What you have to do >>
Reproduce word for word only the lines starting at the one containing "Given: Click the wrench Troubleshoot icon" and ending at the one containing "This screenshot has height=709, width=821.", including both of those lines.

Supplied records >>
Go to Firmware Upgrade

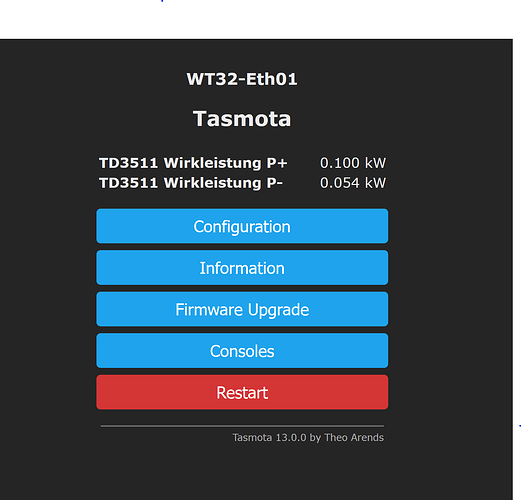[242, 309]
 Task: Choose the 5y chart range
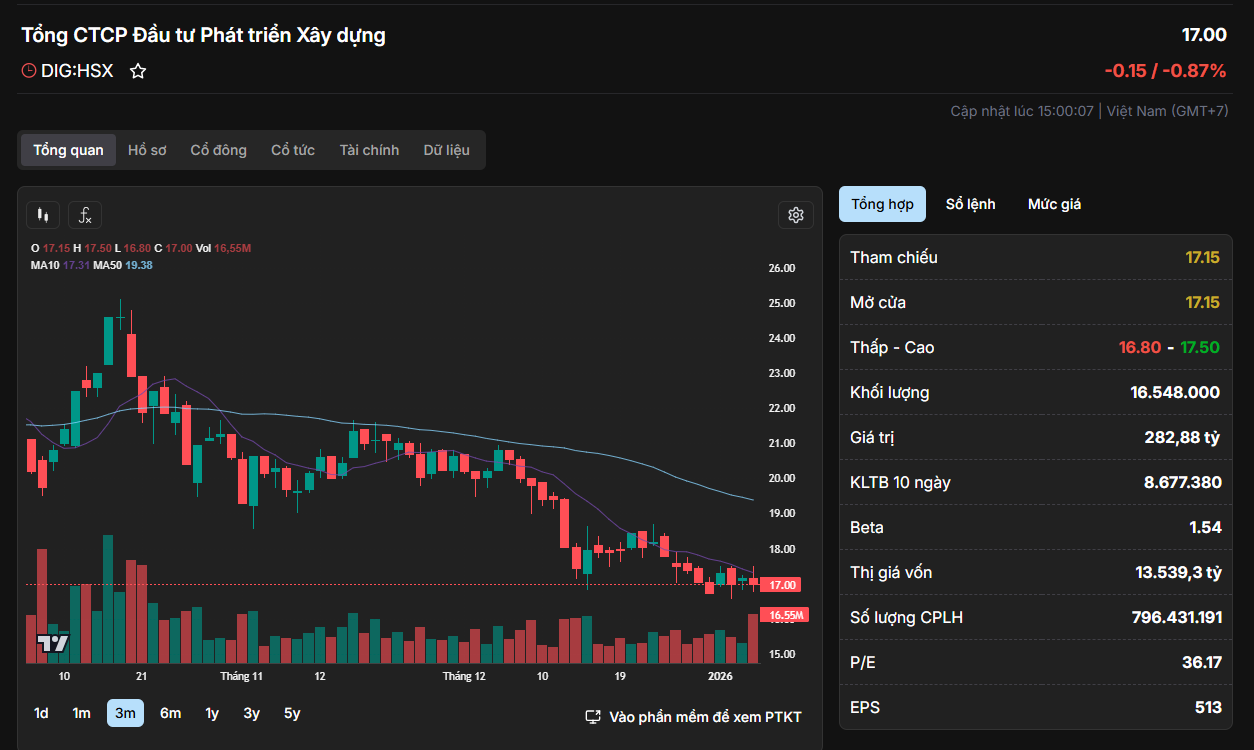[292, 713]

--

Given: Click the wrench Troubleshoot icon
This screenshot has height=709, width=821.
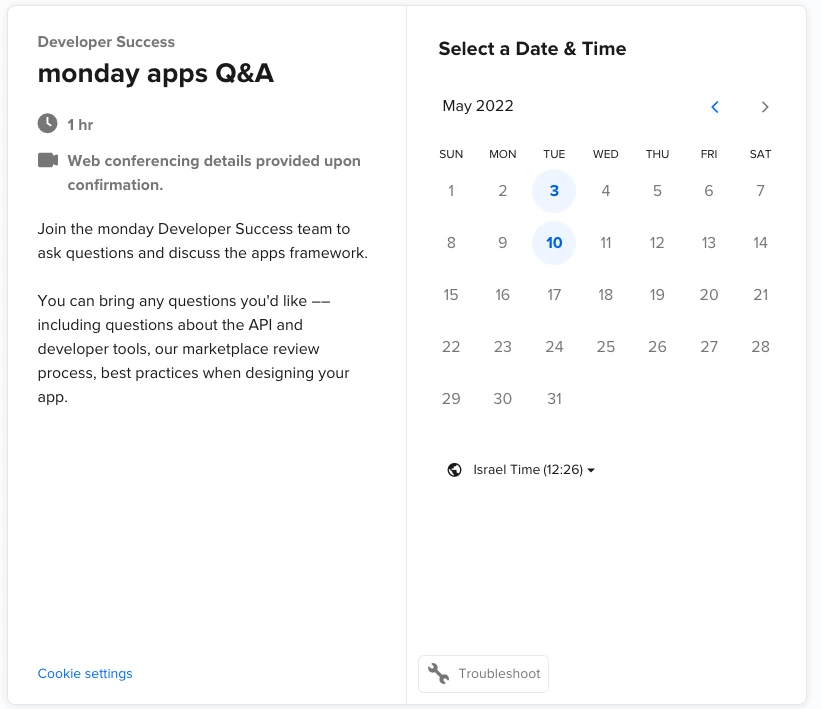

Solution to this problem >>
Given: Click the wrench Troubleshoot icon
This screenshot has height=709, width=821.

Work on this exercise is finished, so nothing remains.